--- start of Record set ---

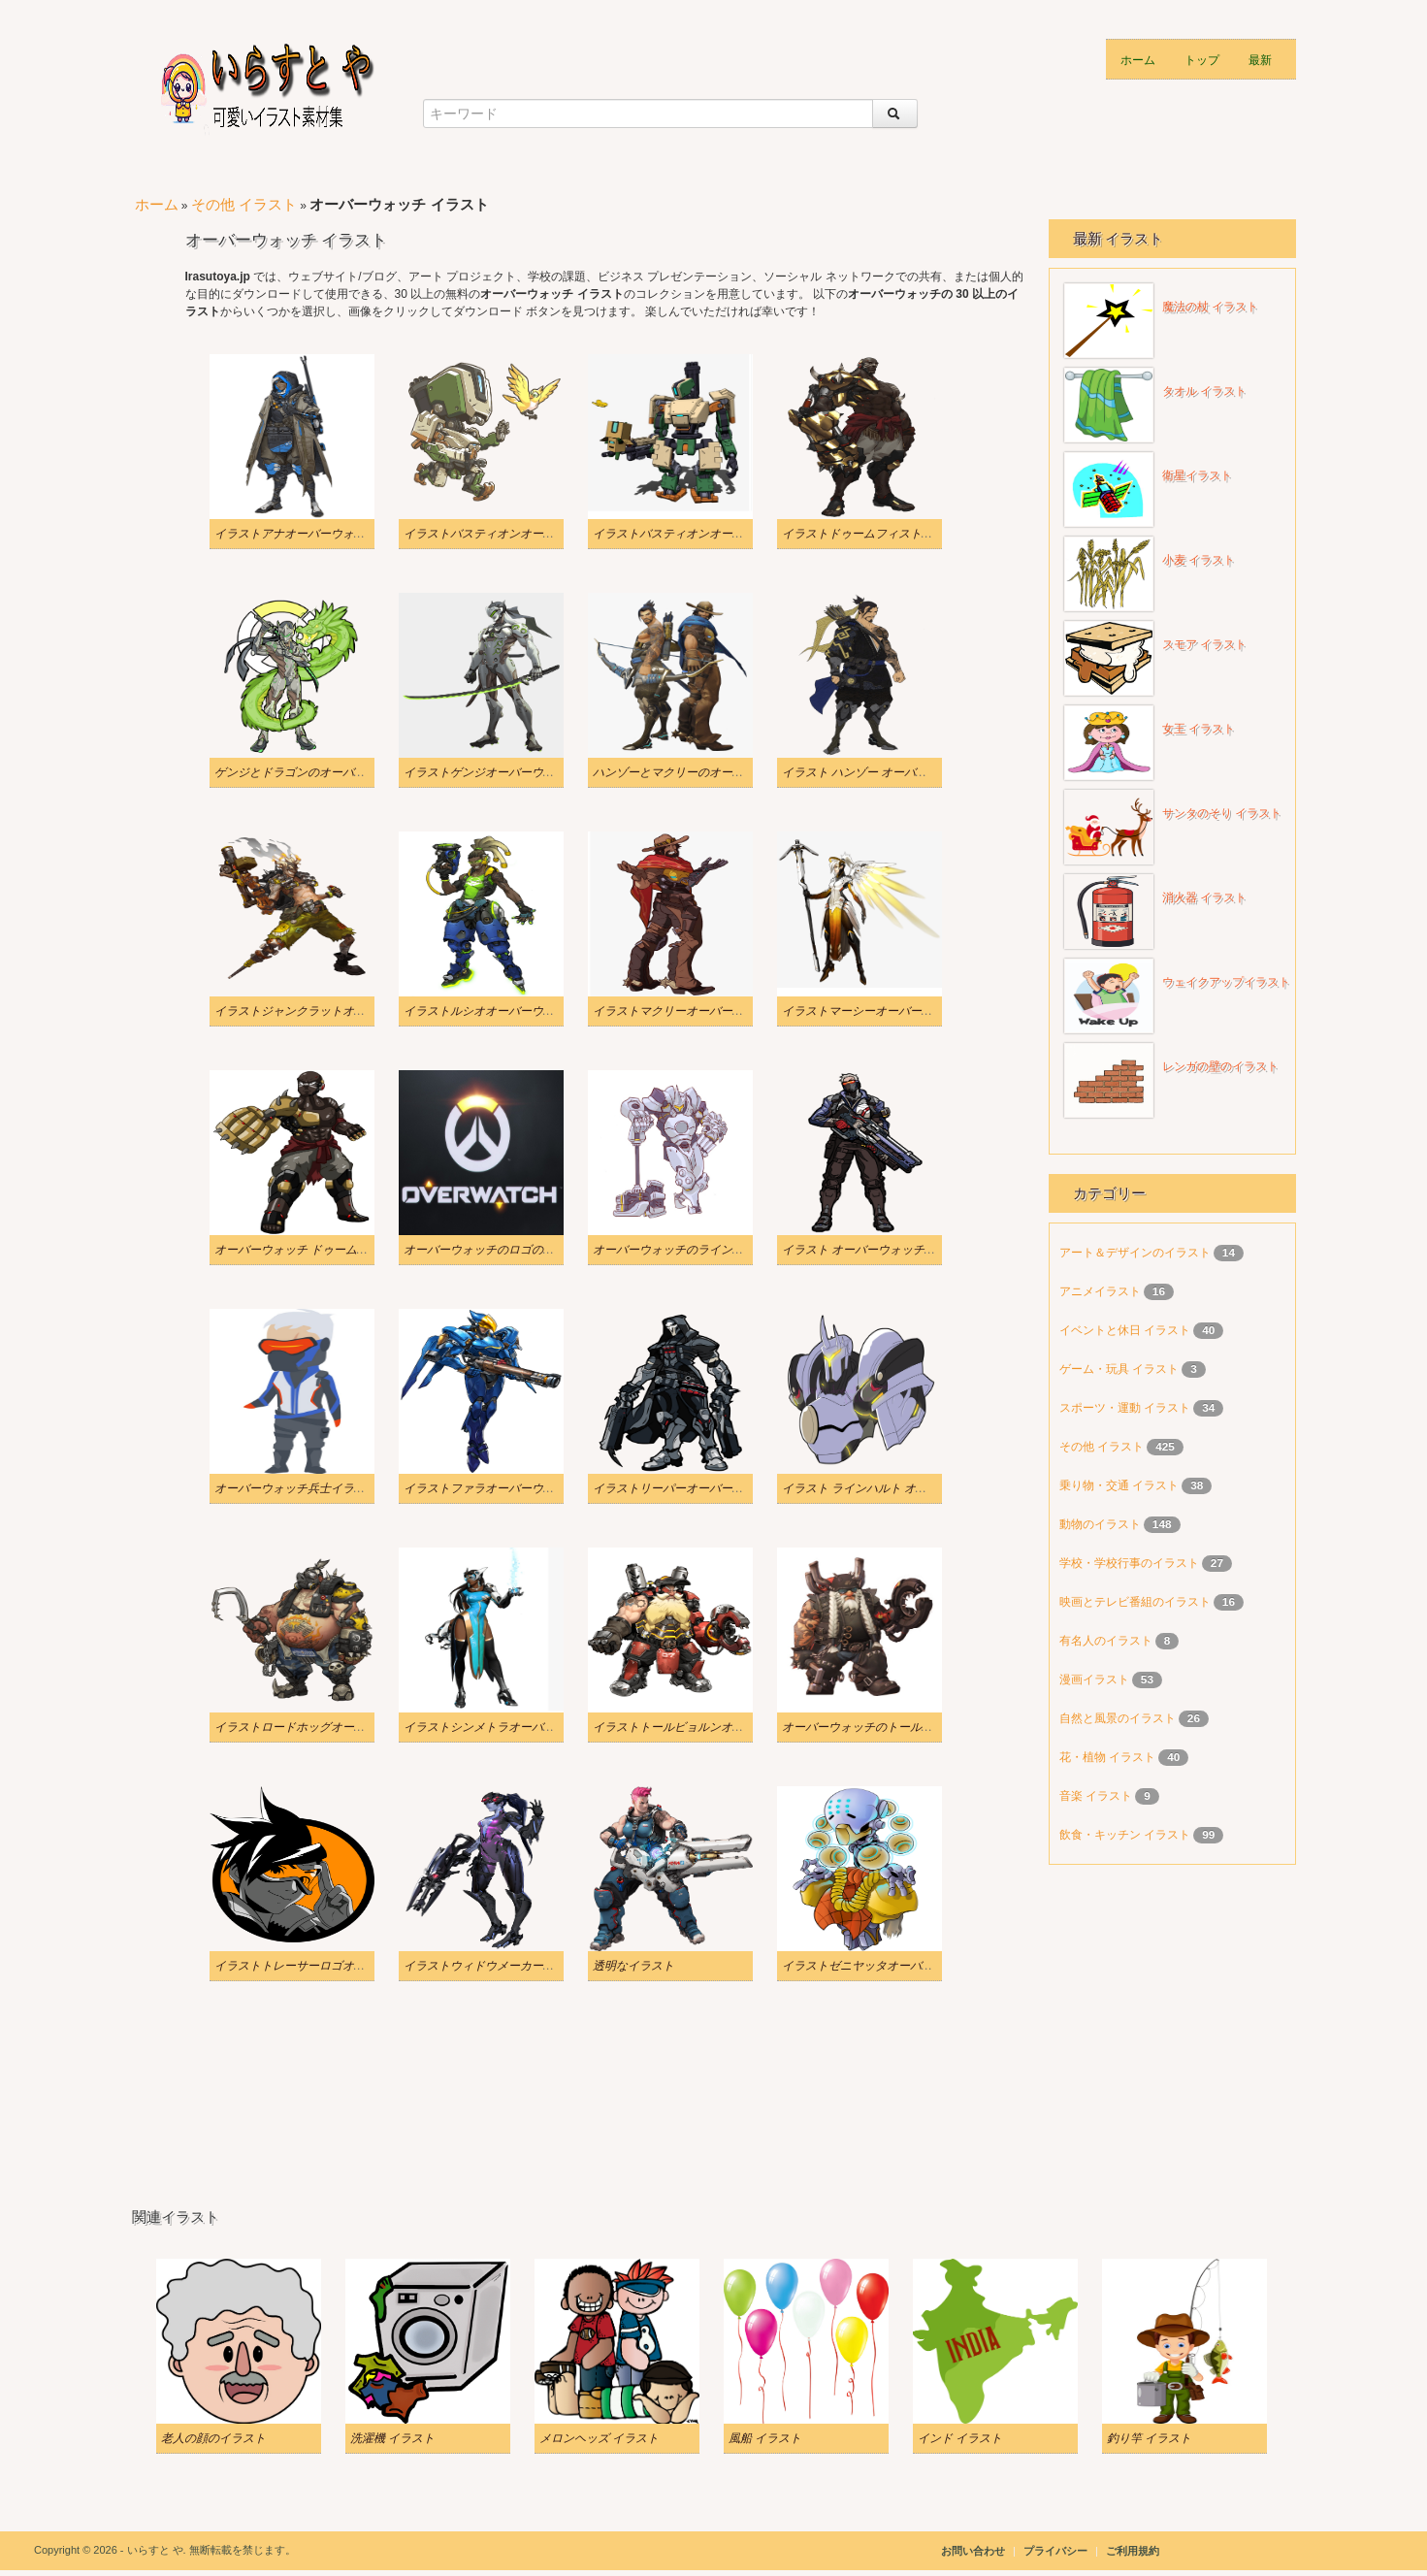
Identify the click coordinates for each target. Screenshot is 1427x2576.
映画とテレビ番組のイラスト (1136, 1602)
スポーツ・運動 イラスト (1126, 1408)
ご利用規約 (1132, 2551)
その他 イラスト (244, 204)
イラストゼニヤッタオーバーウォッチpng (889, 1966)
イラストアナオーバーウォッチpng (304, 533)
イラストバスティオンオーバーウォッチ (697, 533)
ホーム (1137, 58)
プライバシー (1056, 2551)
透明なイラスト (633, 1966)
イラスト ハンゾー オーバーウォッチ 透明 (891, 772)
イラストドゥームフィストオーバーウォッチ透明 (910, 533)
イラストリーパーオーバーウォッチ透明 (697, 1488)
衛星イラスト (1197, 475)
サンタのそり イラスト (1221, 813)
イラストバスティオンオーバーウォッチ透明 (520, 533)
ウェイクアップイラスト (1226, 982)
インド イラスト (960, 2438)
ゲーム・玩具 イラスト (1121, 1369)
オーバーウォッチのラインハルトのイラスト (709, 1249)
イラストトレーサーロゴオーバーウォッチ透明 (336, 1966)
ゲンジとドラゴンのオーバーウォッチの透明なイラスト (359, 772)
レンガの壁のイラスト (1220, 1066)
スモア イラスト (1204, 644)
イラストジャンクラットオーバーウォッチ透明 (336, 1011)
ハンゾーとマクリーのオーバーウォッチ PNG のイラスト (741, 772)
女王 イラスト (1198, 728)
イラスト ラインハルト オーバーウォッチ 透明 (902, 1488)
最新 (1260, 58)
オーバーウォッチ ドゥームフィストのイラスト (338, 1249)
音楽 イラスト (1097, 1796)
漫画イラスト (1095, 1679)
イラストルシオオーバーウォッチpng (500, 1011)
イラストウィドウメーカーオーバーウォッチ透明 (532, 1966)
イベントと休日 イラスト (1126, 1330)
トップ (1201, 58)
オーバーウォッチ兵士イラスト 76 (303, 1488)
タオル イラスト (1204, 391)
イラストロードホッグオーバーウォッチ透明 (330, 1727)
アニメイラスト (1101, 1291)
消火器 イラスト (1204, 897)
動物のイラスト (1101, 1524)
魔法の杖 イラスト (1210, 306)
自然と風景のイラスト (1119, 1718)
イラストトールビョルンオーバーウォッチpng (712, 1727)
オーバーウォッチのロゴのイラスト (497, 1249)
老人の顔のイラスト (213, 2438)
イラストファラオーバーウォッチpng (500, 1488)
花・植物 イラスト (1109, 1757)
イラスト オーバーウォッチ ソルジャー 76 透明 (904, 1249)
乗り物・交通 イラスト (1121, 1485)
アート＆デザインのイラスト (1136, 1252)
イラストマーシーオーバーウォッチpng (884, 1011)
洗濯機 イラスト (392, 2438)
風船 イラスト (765, 2438)
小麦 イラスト (1198, 560)
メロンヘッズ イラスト (599, 2438)
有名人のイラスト (1107, 1640)
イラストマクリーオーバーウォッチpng (694, 1011)
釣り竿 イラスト (1149, 2438)
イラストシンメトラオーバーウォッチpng (511, 1727)
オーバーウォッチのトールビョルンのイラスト (904, 1727)
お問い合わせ (973, 2551)
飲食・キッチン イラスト (1126, 1835)
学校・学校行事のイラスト (1130, 1563)
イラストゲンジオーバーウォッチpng (500, 772)
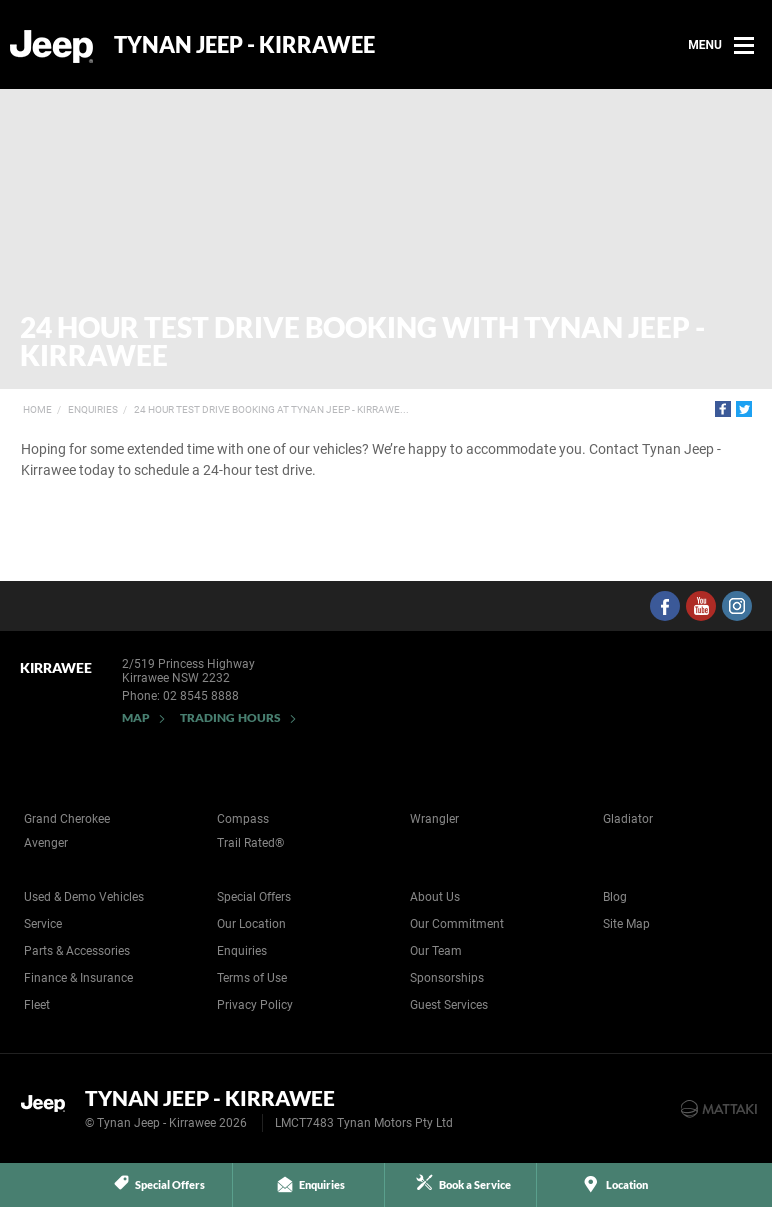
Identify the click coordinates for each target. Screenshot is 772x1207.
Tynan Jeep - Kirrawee (244, 45)
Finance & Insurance (78, 978)
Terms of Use (252, 978)
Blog (615, 897)
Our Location (251, 924)
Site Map (626, 924)
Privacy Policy (255, 1005)
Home (37, 409)
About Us (435, 897)
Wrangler (434, 819)
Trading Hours (230, 717)
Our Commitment (457, 924)
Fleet (37, 1005)
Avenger (46, 843)
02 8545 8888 (201, 696)
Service (43, 924)
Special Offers (254, 897)
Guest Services (449, 1005)
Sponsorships (447, 978)
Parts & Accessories (77, 951)
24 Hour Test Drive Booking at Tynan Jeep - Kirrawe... (271, 409)
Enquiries (93, 409)
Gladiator (628, 819)
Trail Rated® (250, 843)
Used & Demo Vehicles (84, 897)
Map (136, 717)
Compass (243, 819)
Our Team (436, 951)
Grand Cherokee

--- end of Record set ---

Your task
Write out every line above character for character, leaving out the pictures.

Result below
Identify the click coordinates for each target. Screenshot is 1427x2576.
映画とテレビ番組のイラスト (1136, 1602)
スポーツ・運動 イラスト (1126, 1408)
ご利用規約 (1132, 2551)
その他 イラスト (244, 204)
イラストゼニヤッタオーバーウォッチpng (889, 1966)
イラストアナオーバーウォッチpng (304, 533)
イラストバスティオンオーバーウォッチ (697, 533)
ホーム (1137, 58)
プライバシー (1056, 2551)
透明なイラスト (633, 1966)
イラスト ハンゾー オーバーウォッチ 透明 (891, 772)
イラストドゥームフィストオーバーウォッチ透明 (910, 533)
イラストリーパーオーバーウォッチ透明 (697, 1488)
衛星イラスト (1197, 475)
サンタのそり イラスト (1221, 813)
イラストバスティオンオーバーウォッチ透明 (520, 533)
ウェイクアップイラスト (1226, 982)
インド イラスト (960, 2438)
ゲーム・玩具 イラスト (1121, 1369)
オーバーウォッチのラインハルトのイラスト (709, 1249)
イラストトレーサーロゴオーバーウォッチ透明 (336, 1966)
ゲンジとドラゴンのオーバーウォッチの透明なイラスト (359, 772)
レンガの壁のイラスト (1220, 1066)
スモア イラスト (1204, 644)
イラストジャンクラットオーバーウォッチ透明 (336, 1011)
ハンゾーとマクリーのオーバーウォッチ PNG のイラスト (741, 772)
女王 イラスト (1198, 728)
イラスト ラインハルト オーバーウォッチ 透明 (902, 1488)
最新 (1260, 58)
オーバーウォッチ ドゥームフィストのイラスト (338, 1249)
音楽 イラスト (1097, 1796)
漫画イラスト (1095, 1679)
イラストルシオオーバーウォッチpng (500, 1011)
イラストウィドウメーカーオーバーウォッチ透明 (532, 1966)
イベントと休日 イラスト (1126, 1330)
トップ (1201, 58)
オーバーウォッチ兵士イラスト 76 (303, 1488)
タオル イラスト (1204, 391)
イラストロードホッグオーバーウォッチ透明 (330, 1727)
アニメイラスト (1101, 1291)
消火器 イラスト (1204, 897)
動物のイラスト (1101, 1524)
魔法の杖 イラスト (1210, 306)
自然と風景のイラスト (1119, 1718)
イラストトールビョルンオーバーウォッチpng (712, 1727)
オーバーウォッチのロゴのイラスト (497, 1249)
老人の顔のイラスト (213, 2438)
イラストファラオーバーウォッチpng (500, 1488)
花・植物 イラスト (1109, 1757)
イラスト オーバーウォッチ ソルジャー 76 透明 (904, 1249)
乗り物・交通 イラスト (1121, 1485)
アート＆デザインのイラスト (1136, 1252)
イラストマーシーオーバーウォッチpng (884, 1011)
洗濯機 イラスト (392, 2438)
風船 イラスト (765, 2438)
小麦 イラスト (1198, 560)
メロンヘッズ イラスト (599, 2438)
有名人のイラスト (1107, 1640)
イラストマクリーオーバーウォッチpng (694, 1011)
釣り竿 イラスト (1149, 2438)
イラストシンメトラオーバーウォッチpng (511, 1727)
オーバーウォッチのトールビョルンのイラスト (904, 1727)
お問い合わせ (973, 2551)
飲食・キッチン イラスト (1126, 1835)
学校・学校行事のイラスト (1130, 1563)
イラストゲンジオーバーウォッチpng (500, 772)
Identify the click coordinates for each target. Screenshot is 772x1207.
Tynan Jeep - Kirrawee (244, 45)
Finance & Insurance (78, 978)
Terms of Use (252, 978)
Blog (615, 897)
Our Location (251, 924)
Site Map (626, 924)
Privacy Policy (255, 1005)
Home (37, 409)
About Us (435, 897)
Wrangler (434, 819)
Trading Hours (230, 717)
Our Commitment (457, 924)
Fleet (37, 1005)
Avenger (46, 843)
02 8545 8888 (201, 696)
Service (43, 924)
Special Offers (254, 897)
Guest Services (449, 1005)
Sponsorships (447, 978)
Parts & Accessories (77, 951)
24 Hour Test Drive Booking at Tynan Jeep - Kirrawe... (271, 409)
Enquiries (93, 409)
Gladiator (628, 819)
Trail Rated® (250, 843)
Used & Demo Vehicles (84, 897)
Map (136, 717)
Compass (243, 819)
Our Team (436, 951)
Grand Cherokee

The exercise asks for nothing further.